Could you pull the passage of the trial report that runs between "Attorney Don Samuel, who" and "they gladly obliged.", inclusive, copying it word for word?
··· PROVIDED TEXT
They say he communicated with Ahmed and other suspected terrorists, including Mirsad Bektasevic, a Balkan-born Swede who was convicted in 2007 of planning to blow up a European target to force the pullout of foreign troops from Iraq and Afghanistan.

Attorney Don Samuel, who was first appointed to represent Sadequee and offered him advice throughout the trial, said the likely turning point for jurors was seeing videos of bomb belts and explosives found when Bektasevic was arrested.

“Jurors probably thought seeing that it was more than just talk, even though for Shifa it was,” he said, using Sadequee’s nickname. “It changed the whole atmosphere of the trial.”

The verdict marked the end of an often bewildering six days of testimony as Sadequee discovered the perils of representing himself in federal court.

“It’s not as easy as you see in ‘Law & Order,'” he told jurors on Tuesday.

He asked witnesses about the relationship between Superman and the antichrist and probed them on the role of Freemasons. He also urged FBI agents to interpret his e-mail statements, and they gladly obliged.

The members of the jury – a panel of nine men and three women – seemed relieved the trial was over. One female juror who would not give her name said she was ready to get back to her life.

“We’re thankful justice has been served,” she said.
······
··· SOURCE MATERIAL
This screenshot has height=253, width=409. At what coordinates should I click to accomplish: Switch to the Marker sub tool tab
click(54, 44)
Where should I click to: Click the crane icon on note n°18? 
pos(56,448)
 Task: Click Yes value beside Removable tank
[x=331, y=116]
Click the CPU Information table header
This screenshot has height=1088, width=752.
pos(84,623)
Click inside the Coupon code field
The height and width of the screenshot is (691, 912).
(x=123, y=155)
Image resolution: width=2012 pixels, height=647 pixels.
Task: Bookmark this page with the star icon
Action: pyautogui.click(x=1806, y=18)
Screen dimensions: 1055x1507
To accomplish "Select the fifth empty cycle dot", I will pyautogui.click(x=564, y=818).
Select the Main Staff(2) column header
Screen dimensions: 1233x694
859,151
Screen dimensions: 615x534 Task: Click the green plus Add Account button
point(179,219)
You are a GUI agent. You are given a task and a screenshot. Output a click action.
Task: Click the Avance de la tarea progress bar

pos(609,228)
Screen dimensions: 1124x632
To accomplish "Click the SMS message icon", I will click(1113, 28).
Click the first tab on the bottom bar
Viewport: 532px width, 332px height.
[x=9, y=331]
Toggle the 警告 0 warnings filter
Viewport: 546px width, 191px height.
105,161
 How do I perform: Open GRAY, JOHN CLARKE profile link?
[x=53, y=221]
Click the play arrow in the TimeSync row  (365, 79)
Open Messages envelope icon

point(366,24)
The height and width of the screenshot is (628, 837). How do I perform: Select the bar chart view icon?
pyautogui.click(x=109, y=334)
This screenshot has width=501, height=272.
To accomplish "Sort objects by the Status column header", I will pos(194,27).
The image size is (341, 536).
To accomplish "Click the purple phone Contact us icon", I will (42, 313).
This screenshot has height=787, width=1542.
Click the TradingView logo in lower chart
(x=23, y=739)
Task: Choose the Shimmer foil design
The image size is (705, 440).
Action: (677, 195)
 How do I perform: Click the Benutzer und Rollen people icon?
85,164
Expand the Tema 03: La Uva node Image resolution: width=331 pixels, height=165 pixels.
······
## SOLVED EXERCISE
Attorney Don Samuel, who was first appointed to represent Sadequee and offered him advice throughout the trial, said the likely turning point for jurors was seeing videos of bomb belts and explosives found when Bektasevic was arrested.

“Jurors probably thought seeing that it was more than just talk, even though for Shifa it was,” he said, using Sadequee’s nickname. “It changed the whole atmosphere of the trial.”

The verdict marked the end of an often bewildering six days of testimony as Sadequee discovered the perils of representing himself in federal court.

“It’s not as easy as you see in ‘Law & Order,'” he told jurors on Tuesday.

He asked witnesses about the relationship between Superman and the antichrist and probed them on the role of Freemasons. He also urged FBI agents to interpret his e-mail statements, and they gladly obliged.